They did truly care about the boys, which is shown in Aunt Polly, Toms guardian, and Miss Watson and Widow Douglas, Hucks guardians. They put themselves second in order to give the boys a good home, but never ask for compensation. Even after Tom left Aunt Pollys house, she did not reject him, she straightened Huck and Toms identities out and scolded them for their mishaps. In her household, Aunt Sally dominated over her husband, Uncle Phelps.
She was able to hold him responsible for anything and he would take the blame then fix the problem. She had the respect of every family member because her duty was to keep the household in order. The single women had strong characters and morels but did not lack concern for others. Women in groups were portrayed as unwise, overly trusting, and simple. The Wilks sisters, Mary Jane, Susan and Joanna, relied on their uncles, who were two con men trying to take advantage of them, when their father died.
They put total trust in the uncles. Enough trust to give the uncles all their money to be invest. They were dependent because they had never been without a guardian and have no way of knowing what to do in that situation. They depended on the men in their lives to make a living, so when two men step up and take the role they did not question it. When they realized they had been deceived, they were disappointed but ended up having their real uncles to care for them.

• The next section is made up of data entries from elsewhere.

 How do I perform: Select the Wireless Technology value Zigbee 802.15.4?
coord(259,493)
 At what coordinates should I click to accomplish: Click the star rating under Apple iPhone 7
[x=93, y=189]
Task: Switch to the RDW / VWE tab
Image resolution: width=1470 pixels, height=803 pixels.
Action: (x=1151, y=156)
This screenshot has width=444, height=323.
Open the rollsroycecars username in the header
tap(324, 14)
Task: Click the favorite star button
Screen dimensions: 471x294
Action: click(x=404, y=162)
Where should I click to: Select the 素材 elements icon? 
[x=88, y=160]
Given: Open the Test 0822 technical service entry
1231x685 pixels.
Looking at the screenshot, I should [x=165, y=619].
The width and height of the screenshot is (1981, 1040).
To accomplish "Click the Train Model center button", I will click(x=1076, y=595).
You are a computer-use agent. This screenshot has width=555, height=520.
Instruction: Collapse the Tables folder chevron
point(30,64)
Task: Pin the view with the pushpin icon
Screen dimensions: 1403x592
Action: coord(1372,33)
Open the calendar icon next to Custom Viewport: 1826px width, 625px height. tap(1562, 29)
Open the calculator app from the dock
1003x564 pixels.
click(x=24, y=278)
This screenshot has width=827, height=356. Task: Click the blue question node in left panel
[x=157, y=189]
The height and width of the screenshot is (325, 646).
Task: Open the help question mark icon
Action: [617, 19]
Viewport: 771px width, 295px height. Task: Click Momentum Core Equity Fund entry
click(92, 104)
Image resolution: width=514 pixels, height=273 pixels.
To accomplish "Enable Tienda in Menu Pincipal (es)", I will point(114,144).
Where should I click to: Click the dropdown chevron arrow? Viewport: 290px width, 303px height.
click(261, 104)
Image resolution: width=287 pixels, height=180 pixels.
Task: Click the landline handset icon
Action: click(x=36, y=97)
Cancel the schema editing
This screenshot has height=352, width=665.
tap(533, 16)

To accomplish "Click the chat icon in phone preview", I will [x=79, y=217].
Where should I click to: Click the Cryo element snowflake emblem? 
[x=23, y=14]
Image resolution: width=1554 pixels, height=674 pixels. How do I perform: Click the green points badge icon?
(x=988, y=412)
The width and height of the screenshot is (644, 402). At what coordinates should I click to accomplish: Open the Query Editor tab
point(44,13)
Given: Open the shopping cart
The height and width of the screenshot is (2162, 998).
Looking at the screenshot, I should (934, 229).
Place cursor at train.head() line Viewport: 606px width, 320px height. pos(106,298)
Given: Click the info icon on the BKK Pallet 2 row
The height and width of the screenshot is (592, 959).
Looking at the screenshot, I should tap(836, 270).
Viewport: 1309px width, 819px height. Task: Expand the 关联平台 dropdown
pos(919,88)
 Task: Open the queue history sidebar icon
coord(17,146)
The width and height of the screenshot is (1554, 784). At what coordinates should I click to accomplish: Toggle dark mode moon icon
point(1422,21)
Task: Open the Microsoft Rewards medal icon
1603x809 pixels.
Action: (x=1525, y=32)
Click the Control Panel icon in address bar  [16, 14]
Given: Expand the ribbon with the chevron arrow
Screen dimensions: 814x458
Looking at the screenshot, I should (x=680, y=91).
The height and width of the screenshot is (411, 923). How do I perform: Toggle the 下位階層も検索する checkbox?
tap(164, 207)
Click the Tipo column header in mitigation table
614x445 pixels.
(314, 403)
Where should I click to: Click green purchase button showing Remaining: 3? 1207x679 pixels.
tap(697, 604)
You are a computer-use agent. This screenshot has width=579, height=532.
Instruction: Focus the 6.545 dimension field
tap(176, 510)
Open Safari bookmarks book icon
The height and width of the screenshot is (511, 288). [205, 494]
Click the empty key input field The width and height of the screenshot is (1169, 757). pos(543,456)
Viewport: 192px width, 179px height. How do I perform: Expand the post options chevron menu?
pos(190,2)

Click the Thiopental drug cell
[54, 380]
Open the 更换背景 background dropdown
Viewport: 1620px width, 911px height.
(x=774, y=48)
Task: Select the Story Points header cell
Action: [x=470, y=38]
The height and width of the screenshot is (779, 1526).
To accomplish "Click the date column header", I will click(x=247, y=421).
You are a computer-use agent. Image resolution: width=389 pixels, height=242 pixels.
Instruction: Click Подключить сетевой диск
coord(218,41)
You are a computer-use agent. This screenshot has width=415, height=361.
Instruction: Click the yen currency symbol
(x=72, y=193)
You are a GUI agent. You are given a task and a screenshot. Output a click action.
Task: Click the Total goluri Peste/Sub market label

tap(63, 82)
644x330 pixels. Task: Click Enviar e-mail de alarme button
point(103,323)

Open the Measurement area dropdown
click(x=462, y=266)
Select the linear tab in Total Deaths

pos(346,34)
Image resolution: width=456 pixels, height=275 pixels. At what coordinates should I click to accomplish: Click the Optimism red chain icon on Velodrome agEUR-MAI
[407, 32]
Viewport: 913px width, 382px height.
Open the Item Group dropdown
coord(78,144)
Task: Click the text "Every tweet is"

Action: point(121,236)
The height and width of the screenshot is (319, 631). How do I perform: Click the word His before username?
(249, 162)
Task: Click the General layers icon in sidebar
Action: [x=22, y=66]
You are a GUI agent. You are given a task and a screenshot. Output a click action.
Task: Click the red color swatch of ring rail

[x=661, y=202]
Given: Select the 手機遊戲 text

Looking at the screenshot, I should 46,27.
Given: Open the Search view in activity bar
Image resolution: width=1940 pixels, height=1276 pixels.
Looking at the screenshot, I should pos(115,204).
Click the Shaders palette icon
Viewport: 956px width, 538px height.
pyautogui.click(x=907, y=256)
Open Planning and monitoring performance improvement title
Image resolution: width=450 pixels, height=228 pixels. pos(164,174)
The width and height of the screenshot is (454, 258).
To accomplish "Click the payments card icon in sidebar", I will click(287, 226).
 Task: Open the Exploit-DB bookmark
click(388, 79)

Mary Janes innocence is shown by her reaction to the separation of the slave family; she spends hours crying and pitying them but never did anything to help the situation. The three sisters represent women in units that were depicted as foolish and innocent. Women in Huckleberry Finn are both naive, in groups, and intelligent, as individuals. The women have opposite roles in the adventure. Some are used to make Huck an appalling character and others are to display his respectable qualities. More of the women are self-reliant than contingent on others.